LivingWill
Help center

Wills and legal documents · 4 min

Choosing Your Executor

How to pick the person who will carry out your will, what the job actually involves, and the qualities that matter more than you think.


Your executor is the person who turns your will from words into action. Choosing well prevents months of family stress. Choosing poorly, or not at all, hands the decision to a court. Here is how to think about it.

What an executor actually does

An executor (many states now use the term "personal representative") is the person legally responsible for settling your estate after you die. The job is part administrator, part referee, and part messenger. In practice it includes:

  • Locating your will and the assets it covers.
  • Opening any required court process and notifying heirs.
  • Paying valid debts, final bills, and taxes from the estate.
  • Distributing what remains to the people you named.
  • Keeping clear records and acting fairly toward everyone involved.

It is not glamorous.
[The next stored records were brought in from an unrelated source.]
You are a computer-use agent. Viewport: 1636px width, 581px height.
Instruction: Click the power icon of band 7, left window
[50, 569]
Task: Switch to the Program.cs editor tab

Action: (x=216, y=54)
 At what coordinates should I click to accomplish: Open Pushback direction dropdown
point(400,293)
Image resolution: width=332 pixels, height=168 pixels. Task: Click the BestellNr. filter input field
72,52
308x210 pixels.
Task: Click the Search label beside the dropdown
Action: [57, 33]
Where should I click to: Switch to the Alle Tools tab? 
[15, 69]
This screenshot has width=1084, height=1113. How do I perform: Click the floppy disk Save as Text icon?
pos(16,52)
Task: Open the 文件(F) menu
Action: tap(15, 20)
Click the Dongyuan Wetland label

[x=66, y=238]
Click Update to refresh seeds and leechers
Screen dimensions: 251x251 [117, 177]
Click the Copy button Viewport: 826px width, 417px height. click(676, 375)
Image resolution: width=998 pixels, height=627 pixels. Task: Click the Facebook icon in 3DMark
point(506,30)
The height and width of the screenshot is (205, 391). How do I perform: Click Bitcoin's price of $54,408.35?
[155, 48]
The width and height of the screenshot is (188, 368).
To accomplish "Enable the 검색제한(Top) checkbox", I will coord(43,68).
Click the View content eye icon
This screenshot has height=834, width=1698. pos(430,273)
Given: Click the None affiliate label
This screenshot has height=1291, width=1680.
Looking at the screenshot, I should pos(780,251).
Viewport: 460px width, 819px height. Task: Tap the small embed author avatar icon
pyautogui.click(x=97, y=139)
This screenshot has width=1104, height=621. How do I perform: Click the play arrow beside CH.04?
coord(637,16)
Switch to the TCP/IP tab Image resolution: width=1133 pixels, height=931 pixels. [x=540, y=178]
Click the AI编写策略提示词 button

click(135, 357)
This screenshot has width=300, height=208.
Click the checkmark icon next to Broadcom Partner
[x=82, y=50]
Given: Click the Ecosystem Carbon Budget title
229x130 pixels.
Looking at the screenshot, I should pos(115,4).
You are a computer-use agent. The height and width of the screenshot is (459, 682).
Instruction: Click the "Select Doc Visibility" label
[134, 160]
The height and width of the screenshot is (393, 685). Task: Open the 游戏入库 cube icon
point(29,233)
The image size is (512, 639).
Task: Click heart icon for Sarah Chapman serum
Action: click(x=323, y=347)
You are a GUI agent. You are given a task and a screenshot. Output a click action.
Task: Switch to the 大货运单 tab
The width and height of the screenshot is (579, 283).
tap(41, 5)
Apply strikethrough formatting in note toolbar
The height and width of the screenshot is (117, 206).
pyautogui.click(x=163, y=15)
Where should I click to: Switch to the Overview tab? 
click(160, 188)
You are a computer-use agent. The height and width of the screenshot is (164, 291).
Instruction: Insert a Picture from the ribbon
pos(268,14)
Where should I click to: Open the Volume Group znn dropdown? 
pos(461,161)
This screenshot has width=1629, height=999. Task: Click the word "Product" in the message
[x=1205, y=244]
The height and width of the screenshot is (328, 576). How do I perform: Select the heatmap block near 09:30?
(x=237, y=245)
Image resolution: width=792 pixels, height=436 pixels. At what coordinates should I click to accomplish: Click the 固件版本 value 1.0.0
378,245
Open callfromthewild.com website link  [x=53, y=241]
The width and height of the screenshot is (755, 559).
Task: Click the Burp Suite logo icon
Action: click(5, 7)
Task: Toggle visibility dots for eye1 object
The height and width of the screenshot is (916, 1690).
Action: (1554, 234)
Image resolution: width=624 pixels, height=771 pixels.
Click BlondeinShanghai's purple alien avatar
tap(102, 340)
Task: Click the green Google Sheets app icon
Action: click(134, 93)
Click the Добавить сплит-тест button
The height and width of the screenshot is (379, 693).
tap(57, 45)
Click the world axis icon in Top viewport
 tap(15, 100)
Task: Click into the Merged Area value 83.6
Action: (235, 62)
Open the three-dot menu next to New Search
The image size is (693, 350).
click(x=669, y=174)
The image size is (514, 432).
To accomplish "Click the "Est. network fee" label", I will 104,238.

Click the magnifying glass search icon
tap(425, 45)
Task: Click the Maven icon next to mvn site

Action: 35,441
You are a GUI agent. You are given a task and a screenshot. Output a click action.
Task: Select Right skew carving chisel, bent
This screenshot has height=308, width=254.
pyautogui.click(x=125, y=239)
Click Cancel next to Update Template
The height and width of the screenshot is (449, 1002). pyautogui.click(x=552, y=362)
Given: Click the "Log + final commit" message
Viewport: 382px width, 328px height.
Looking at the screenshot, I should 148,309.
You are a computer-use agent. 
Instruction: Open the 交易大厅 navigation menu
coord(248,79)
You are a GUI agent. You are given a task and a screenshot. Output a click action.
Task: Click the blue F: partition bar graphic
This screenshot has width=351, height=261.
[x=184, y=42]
It is paperwork, deadlines, and patience, often during a period when the person is also grieving you.

The qualities that matter most

People tend to choose their oldest child or closest relative by default. Those can be good choices, but the traits that actually predict success are different.

Trustworthiness above all. This person will handle money and follow your wishes when you are not there to check. Integrity is the non-negotiable trait.

Organized and follow-through. The job is a series of tasks and deadlines. Someone reliable with everyday administration will do far better than someone brilliant but scattered.

Calm under family tension. Estates surface old dynamics. A good executor can stay neutral and steady when relatives are emotional.

Willing and available. The single most overlooked factor. The role takes real time over many months. Pick someone whose life can absorb that, and who actually agrees to do it.

Geographic and practical fit. Someone reachable, comfortable with basic financial tasks, and not so distant that every step is harder than it needs to be.

Always name a backup

People decline, move, fall ill, or pass away before you do. Name at least one alternate executor so the role never sits empty. An empty role is exactly the gap that sends the decision to a judge.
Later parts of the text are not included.